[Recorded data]
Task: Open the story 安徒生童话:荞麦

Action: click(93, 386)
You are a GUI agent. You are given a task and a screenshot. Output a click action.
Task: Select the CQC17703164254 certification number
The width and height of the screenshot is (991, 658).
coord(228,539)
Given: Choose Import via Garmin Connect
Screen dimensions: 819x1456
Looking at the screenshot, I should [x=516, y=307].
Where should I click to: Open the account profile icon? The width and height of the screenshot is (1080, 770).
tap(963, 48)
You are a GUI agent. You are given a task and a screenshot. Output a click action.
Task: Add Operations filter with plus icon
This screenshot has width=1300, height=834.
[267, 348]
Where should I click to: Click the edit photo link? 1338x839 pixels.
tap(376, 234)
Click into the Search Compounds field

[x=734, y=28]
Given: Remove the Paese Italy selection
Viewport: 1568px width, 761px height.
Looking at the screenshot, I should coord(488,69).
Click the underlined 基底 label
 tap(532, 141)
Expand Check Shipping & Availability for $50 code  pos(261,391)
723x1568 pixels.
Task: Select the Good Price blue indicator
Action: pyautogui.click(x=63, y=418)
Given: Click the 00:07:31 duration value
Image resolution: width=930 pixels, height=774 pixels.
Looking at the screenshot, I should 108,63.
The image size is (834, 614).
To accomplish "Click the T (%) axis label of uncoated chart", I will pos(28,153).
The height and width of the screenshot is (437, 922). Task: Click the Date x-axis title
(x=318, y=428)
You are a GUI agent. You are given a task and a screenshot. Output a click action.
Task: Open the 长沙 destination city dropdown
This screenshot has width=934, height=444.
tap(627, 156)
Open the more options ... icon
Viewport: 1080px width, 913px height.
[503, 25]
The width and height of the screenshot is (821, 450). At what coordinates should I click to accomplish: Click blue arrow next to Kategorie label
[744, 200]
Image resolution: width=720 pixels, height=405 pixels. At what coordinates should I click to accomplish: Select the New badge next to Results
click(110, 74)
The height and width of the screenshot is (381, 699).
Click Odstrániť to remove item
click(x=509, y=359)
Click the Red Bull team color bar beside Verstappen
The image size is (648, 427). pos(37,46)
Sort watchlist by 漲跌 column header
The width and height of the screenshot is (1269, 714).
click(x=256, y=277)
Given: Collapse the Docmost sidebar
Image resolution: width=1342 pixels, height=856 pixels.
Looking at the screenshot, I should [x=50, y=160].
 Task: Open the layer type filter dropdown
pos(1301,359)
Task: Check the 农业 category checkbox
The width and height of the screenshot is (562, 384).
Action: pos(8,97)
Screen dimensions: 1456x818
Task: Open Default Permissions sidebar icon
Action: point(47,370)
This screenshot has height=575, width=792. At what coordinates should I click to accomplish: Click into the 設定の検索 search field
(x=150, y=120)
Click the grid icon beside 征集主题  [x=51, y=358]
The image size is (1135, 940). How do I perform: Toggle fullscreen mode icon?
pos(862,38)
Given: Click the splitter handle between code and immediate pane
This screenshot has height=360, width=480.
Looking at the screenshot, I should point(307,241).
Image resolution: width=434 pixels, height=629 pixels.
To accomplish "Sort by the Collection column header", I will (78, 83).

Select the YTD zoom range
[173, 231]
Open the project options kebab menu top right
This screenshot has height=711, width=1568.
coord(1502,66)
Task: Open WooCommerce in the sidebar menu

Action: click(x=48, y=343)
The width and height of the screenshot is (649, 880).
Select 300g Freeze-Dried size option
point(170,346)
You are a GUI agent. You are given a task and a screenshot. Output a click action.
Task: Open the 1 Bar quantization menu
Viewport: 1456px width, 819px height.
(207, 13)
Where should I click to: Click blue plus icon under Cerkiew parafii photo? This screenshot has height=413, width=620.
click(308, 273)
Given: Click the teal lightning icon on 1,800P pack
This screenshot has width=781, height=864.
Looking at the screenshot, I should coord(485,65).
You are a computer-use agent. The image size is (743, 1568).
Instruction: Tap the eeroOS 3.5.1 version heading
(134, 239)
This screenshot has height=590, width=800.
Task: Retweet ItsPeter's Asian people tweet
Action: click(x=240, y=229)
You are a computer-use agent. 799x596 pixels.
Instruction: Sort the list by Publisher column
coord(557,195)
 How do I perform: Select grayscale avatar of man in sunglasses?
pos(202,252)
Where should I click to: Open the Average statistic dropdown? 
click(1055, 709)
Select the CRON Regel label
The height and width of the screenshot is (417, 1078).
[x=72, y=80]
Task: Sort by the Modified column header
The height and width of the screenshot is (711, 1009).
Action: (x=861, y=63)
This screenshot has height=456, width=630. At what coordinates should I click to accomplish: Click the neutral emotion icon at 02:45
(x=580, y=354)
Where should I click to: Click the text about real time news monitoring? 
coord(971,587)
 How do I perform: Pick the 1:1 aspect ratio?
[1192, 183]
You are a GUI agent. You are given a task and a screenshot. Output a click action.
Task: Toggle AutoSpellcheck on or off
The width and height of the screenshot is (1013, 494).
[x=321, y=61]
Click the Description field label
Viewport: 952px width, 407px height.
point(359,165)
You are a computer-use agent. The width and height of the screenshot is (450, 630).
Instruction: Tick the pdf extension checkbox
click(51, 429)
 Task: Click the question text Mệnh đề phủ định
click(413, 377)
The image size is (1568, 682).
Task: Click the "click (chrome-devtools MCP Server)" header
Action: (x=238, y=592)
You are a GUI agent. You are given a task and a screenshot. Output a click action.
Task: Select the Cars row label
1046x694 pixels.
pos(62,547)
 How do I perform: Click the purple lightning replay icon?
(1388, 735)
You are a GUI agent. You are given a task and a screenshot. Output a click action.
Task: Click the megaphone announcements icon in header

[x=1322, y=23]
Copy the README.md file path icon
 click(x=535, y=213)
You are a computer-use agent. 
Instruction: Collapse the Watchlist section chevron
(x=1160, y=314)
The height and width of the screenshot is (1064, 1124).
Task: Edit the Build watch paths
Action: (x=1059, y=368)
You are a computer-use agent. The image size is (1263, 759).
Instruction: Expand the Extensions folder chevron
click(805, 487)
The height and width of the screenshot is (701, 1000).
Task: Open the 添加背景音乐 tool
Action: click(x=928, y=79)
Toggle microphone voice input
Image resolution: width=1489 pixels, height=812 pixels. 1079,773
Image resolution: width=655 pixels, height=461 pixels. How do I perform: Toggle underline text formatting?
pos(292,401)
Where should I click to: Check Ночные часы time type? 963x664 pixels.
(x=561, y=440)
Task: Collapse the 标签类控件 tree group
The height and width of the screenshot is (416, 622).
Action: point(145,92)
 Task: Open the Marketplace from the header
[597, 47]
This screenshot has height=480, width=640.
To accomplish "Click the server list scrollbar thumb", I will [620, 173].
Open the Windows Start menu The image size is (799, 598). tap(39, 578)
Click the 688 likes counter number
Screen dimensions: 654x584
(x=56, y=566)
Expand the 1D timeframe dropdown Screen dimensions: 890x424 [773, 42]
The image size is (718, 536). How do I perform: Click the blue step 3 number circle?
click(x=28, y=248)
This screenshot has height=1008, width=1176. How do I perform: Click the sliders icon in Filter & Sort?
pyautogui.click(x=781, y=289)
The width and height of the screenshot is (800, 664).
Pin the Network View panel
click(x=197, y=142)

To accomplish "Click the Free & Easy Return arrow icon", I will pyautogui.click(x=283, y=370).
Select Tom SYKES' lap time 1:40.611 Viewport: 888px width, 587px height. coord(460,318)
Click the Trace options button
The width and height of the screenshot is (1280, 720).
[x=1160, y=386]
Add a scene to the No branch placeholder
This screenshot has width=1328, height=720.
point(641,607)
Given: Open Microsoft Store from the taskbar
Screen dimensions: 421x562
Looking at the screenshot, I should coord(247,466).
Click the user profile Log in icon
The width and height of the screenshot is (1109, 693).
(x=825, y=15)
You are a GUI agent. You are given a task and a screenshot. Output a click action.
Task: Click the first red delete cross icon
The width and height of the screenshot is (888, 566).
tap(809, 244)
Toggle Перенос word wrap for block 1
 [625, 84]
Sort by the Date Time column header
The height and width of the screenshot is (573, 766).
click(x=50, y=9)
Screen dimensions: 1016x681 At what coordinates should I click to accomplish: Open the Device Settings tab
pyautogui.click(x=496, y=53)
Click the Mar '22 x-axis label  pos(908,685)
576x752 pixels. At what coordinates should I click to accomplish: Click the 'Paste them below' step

• [Task instructions] Put the lines above, starting at the first line and ending at the line that contains "(x=318, y=428)", into a JSON list of strings, one string per line, omitting any blank lines.

• [Expected answer]
[
  "Task: Open the story 安徒生童话:荞麦",
  "Action: click(93, 386)",
  "You are a GUI agent. You are given a task and a screenshot. Output a click action.",
  "Task: Select the CQC17703164254 certification number",
  "The width and height of the screenshot is (991, 658).",
  "coord(228,539)",
  "Given: Choose Import via Garmin Connect",
  "Screen dimensions: 819x1456",
  "Looking at the screenshot, I should [x=516, y=307].",
  "Where should I click to: Open the account profile icon? The width and height of the screenshot is (1080, 770).",
  "tap(963, 48)",
  "You are a GUI agent. You are given a task and a screenshot. Output a click action.",
  "Task: Add Operations filter with plus icon",
  "This screenshot has width=1300, height=834.",
  "[267, 348]",
  "Where should I click to: Click the edit photo link? 1338x839 pixels.",
  "tap(376, 234)",
  "Click into the Search Compounds field",
  "[x=734, y=28]",
  "Given: Remove the Paese Italy selection",
  "Viewport: 1568px width, 761px height.",
  "Looking at the screenshot, I should coord(488,69).",
  "Click the underlined 基底 label",
  " tap(532, 141)",
  "Expand Check Shipping & Availability for $50 code  pos(261,391)",
  "723x1568 pixels.",
  "Task: Select the Good Price blue indicator",
  "Action: pyautogui.click(x=63, y=418)",
  "Given: Click the 00:07:31 duration value",
  "Image resolution: width=930 pixels, height=774 pixels.",
  "Looking at the screenshot, I should 108,63.",
  "The image size is (834, 614).",
  "To accomplish \"Click the T (%) axis label of uncoated chart\", I will pos(28,153).",
  "The height and width of the screenshot is (437, 922). Task: Click the Date x-axis title",
  "(x=318, y=428)"
]